Furthermore, other considerations support the ISBE's contention that it was not on notice that the February 15 hearing would be the final hearing on the merits of Brownsburg's Petition. First, when the ISBE was served with notice of the hearing, only seven days remained before the hearing was to be held. Thus, it had only seven days to prepare for what turned out to be the final hearing on Brownsburg's Petition. Second, at the time of the hearing, the ISBE had not yet filed its answer, which was not due until February 28, thirteen days after the hearing. Third, the trial court did not have the full agency record, which was not due to be filed until at least nineteen days after the hearing. See Ind.

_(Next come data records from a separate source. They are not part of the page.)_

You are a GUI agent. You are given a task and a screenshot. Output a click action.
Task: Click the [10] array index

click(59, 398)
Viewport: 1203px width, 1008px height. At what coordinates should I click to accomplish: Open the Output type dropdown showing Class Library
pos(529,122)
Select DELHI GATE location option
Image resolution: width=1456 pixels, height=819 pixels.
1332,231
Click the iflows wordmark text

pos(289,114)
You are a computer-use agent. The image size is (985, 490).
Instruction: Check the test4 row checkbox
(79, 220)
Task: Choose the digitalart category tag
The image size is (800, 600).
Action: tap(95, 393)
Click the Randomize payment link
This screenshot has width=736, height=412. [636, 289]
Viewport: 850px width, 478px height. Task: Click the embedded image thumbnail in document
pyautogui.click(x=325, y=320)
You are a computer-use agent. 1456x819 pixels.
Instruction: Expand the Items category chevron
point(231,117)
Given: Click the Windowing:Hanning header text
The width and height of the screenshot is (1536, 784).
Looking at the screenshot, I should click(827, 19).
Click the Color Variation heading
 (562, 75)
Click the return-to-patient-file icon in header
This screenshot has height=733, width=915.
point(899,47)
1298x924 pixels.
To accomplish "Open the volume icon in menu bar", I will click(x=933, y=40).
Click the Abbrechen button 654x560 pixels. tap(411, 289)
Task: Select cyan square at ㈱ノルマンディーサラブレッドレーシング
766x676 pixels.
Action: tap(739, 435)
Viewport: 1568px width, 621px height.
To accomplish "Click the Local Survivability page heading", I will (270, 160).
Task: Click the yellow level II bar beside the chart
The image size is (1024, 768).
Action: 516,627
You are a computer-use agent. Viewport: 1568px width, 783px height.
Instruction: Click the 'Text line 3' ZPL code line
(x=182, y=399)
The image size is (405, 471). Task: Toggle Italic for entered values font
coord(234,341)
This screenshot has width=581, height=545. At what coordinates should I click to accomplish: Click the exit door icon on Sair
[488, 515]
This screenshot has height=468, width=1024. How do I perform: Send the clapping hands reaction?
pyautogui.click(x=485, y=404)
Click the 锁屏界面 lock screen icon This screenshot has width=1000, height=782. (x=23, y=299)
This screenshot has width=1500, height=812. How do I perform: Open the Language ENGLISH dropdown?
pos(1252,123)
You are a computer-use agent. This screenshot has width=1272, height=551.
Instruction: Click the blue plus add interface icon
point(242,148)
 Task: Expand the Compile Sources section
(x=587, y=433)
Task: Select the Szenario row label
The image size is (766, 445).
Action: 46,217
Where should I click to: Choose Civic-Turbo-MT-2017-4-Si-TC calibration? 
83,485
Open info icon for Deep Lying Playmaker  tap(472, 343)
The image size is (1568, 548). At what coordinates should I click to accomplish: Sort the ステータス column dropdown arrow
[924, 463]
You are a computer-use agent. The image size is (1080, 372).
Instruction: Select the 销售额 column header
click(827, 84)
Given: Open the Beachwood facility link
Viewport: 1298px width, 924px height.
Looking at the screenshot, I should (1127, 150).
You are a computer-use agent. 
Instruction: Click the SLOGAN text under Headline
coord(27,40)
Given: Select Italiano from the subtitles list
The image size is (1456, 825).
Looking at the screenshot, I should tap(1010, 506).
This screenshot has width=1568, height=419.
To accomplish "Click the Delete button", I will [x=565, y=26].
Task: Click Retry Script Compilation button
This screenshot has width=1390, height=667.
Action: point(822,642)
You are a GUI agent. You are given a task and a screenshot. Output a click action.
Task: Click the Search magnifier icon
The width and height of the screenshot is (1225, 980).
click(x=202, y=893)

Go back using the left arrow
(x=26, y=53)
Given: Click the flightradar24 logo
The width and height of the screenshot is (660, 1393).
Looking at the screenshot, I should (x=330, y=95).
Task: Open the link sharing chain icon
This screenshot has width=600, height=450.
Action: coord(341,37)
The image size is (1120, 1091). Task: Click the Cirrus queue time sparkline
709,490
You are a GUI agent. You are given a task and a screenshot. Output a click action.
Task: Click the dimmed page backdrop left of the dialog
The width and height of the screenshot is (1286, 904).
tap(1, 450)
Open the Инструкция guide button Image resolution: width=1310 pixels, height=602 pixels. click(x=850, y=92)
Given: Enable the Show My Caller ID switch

Code § 4-21.5-5-13. With only one week to prepare, having made no filings in response to Brownsburg's Petition or in support of its legal position, and knowing that the trial court did not yet have the full agency record available for its review, it cannot be said that the ISBE received reasonable notice of the nature of the February 15 hearing.
The uncertain status of the case is reflected in the trial court's CCS entry of February 23, 2003, which provides: "Court notes that an order of 17 Feb. 2005 the court vacated the hearing and orders the case returned to the Dept. of Education. Attorneys are ordered to confer and notify the Court in writing the status of this case within 30 days." Appellant's App. p. 2.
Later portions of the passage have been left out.